*Task requirements*
Write out the items word for word, starting with their first line and going on through the line that contains "table-header: Tasks Status".

*Data listing*
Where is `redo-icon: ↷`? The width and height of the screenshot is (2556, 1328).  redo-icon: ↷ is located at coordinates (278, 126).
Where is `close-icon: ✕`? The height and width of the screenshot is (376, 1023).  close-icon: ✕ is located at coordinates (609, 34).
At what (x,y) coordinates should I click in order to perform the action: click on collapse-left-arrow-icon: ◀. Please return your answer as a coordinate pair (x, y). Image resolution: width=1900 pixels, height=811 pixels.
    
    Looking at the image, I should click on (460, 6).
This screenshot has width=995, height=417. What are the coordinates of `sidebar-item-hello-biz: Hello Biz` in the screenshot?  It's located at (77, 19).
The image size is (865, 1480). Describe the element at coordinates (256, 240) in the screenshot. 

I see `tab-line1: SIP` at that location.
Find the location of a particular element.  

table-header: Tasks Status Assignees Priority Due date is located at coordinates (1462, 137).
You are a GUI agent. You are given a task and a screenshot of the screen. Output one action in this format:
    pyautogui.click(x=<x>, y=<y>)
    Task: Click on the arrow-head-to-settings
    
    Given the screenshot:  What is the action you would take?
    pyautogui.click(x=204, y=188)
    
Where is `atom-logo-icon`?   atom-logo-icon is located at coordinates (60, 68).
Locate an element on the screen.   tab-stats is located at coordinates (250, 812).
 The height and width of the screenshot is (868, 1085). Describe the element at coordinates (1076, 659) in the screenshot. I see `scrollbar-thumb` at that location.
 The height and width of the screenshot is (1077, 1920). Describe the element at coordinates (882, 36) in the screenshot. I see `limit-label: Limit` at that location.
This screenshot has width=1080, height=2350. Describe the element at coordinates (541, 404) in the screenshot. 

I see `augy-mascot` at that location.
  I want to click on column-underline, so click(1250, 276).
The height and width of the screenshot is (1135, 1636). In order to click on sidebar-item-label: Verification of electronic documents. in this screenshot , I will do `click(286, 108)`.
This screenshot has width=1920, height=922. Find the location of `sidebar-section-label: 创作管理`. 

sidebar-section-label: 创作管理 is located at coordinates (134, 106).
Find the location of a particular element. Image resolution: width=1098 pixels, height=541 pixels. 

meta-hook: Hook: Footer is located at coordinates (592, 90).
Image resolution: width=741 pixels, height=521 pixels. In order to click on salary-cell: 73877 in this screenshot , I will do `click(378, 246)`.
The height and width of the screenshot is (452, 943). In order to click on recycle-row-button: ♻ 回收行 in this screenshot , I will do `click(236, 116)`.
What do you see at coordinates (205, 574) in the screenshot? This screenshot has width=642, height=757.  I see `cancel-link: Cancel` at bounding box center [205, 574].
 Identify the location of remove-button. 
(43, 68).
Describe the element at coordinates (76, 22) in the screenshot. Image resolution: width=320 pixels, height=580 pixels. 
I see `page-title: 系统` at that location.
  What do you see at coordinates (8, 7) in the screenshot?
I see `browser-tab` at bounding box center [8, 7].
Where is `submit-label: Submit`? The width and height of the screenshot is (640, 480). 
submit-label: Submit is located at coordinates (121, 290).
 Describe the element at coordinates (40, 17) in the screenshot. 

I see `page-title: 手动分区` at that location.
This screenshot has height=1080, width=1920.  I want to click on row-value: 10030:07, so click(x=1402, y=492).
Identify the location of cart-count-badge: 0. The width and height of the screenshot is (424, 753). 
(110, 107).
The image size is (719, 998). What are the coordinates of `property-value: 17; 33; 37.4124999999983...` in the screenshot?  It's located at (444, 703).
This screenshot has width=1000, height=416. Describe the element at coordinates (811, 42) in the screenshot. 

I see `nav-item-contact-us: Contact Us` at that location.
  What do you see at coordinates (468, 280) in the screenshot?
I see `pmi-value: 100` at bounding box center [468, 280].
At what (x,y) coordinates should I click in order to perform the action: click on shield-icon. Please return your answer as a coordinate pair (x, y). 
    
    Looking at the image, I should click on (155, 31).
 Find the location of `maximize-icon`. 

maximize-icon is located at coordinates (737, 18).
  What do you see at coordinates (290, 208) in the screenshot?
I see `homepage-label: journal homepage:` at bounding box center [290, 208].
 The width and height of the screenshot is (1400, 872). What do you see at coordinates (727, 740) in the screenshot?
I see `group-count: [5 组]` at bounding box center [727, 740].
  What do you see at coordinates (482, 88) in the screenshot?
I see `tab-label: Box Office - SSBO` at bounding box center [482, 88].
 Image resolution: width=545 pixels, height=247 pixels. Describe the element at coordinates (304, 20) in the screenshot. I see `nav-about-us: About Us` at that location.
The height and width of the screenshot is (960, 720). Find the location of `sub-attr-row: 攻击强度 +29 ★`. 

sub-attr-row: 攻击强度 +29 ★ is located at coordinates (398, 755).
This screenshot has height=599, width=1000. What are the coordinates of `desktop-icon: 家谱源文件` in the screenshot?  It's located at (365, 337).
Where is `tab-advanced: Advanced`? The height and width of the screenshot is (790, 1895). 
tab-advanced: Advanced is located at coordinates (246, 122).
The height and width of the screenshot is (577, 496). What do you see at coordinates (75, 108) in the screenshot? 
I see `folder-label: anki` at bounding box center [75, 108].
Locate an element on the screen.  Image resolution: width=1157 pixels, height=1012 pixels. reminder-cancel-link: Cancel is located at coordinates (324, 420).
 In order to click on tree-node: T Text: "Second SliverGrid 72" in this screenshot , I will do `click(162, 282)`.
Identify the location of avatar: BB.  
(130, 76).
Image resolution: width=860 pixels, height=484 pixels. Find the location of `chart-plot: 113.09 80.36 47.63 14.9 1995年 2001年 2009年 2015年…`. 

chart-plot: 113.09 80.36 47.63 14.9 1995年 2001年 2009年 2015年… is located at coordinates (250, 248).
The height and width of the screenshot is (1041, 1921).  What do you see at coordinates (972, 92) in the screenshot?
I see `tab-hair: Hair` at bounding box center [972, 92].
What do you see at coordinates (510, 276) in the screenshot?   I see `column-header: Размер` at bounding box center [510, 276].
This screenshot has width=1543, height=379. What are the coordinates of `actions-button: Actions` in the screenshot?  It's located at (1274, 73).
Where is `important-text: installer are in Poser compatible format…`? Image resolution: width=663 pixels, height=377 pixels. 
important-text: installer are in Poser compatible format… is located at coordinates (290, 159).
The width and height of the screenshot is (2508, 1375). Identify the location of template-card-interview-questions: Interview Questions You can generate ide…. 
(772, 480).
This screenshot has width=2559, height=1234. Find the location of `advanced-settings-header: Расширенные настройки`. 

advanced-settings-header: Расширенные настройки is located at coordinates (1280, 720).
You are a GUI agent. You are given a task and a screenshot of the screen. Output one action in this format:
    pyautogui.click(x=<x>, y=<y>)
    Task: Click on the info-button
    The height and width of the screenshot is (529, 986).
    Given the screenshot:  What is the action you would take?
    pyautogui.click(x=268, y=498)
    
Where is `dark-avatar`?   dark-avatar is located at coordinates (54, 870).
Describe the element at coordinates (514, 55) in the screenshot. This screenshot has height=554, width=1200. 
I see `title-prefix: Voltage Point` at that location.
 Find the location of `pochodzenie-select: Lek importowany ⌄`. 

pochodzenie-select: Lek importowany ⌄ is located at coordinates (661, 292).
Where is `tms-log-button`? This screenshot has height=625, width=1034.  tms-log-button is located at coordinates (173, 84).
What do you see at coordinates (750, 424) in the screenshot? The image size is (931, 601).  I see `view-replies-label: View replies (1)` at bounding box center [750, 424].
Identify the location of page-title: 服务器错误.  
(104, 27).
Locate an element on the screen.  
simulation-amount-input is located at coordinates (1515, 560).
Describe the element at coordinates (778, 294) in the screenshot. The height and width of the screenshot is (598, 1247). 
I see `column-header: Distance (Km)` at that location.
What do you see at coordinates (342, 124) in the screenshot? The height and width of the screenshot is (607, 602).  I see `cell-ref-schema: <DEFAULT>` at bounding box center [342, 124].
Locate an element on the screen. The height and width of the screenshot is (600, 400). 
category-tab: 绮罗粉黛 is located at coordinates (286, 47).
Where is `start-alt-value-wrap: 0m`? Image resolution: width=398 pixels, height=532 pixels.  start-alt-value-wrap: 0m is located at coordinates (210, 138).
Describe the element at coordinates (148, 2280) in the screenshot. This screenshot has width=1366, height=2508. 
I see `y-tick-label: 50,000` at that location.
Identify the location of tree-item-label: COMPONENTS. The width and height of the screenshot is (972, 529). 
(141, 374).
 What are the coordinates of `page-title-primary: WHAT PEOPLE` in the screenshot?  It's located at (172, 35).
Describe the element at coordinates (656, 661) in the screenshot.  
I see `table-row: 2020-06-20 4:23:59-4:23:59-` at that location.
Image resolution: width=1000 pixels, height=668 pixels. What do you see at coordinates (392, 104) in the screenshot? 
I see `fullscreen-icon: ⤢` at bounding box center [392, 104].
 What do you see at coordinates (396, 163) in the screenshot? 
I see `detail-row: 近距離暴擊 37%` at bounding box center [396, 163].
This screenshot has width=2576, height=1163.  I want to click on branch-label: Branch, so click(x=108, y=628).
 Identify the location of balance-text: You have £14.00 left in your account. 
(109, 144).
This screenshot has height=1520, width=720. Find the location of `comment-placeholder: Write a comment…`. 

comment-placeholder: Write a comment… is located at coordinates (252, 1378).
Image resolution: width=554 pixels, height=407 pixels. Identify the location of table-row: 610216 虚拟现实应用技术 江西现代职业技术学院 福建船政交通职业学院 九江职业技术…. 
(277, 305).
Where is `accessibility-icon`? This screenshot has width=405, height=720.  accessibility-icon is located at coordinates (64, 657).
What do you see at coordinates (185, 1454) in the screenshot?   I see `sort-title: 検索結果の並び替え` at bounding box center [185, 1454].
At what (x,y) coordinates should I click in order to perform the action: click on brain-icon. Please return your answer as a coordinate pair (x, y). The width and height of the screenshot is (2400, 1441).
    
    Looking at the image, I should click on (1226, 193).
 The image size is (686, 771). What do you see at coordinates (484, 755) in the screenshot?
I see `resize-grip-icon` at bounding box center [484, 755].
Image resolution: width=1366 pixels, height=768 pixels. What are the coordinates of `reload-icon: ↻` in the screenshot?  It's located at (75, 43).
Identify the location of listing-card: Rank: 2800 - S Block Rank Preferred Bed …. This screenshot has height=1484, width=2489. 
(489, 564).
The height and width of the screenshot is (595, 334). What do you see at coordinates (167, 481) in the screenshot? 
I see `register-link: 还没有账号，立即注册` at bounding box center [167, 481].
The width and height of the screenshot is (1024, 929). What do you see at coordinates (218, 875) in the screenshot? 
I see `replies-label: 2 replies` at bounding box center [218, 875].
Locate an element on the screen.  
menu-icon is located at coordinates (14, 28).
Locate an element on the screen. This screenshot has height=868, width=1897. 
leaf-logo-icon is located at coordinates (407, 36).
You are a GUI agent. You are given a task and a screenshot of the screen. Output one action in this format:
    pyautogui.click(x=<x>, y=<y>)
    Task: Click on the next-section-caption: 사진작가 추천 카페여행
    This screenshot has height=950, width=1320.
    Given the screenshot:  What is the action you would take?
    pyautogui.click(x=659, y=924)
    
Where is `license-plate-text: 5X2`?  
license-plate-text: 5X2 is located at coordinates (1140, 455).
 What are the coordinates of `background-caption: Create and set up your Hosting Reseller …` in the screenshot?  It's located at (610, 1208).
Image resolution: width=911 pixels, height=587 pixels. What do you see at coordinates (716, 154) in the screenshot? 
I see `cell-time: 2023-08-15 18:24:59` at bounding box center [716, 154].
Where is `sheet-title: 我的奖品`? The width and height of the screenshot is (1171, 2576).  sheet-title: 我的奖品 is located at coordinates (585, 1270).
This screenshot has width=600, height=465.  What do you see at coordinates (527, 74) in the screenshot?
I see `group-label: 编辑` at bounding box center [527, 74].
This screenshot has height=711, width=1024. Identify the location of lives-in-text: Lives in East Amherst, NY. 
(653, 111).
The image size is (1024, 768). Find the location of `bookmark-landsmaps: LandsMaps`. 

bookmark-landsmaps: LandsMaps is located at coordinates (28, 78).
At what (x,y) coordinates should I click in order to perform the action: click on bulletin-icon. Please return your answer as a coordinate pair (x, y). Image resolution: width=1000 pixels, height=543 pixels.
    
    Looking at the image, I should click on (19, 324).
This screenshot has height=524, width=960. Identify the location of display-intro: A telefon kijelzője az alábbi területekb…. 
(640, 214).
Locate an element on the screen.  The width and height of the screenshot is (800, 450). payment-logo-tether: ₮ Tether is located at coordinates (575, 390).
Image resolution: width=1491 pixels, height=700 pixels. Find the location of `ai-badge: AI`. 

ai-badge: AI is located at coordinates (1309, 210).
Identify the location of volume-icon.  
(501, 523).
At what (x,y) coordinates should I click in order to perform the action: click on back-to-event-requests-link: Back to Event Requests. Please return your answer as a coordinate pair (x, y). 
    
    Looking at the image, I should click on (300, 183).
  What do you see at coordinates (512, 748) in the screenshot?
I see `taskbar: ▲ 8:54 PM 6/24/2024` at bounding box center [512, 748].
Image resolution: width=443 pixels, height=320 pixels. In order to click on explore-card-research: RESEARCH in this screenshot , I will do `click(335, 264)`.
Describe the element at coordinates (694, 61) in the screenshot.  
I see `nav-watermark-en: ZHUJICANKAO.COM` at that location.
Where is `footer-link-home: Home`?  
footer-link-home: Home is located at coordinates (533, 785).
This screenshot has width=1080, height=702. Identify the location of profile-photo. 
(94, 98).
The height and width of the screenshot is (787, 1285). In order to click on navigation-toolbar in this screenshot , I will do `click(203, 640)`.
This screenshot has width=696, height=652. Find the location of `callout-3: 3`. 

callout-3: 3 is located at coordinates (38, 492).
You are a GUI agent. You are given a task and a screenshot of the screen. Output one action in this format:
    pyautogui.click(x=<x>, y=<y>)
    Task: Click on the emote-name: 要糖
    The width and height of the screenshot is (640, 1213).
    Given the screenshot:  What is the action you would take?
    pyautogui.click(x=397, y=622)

*Task output*
Where is `redo-icon: ↷`? The width and height of the screenshot is (2556, 1328).  redo-icon: ↷ is located at coordinates (278, 126).
Where is `close-icon: ✕`? The height and width of the screenshot is (376, 1023).  close-icon: ✕ is located at coordinates (609, 34).
At what (x,y) coordinates should I click in order to perform the action: click on collapse-left-arrow-icon: ◀. Please return your answer as a coordinate pair (x, y). Image resolution: width=1900 pixels, height=811 pixels.
    
    Looking at the image, I should click on (460, 6).
This screenshot has width=995, height=417. What are the coordinates of `sidebar-item-hello-biz: Hello Biz` in the screenshot?  It's located at (77, 19).
The image size is (865, 1480). Describe the element at coordinates (256, 240) in the screenshot. 

I see `tab-line1: SIP` at that location.
Find the location of a particular element.  

table-header: Tasks Status Assignees Priority Due date is located at coordinates (1462, 137).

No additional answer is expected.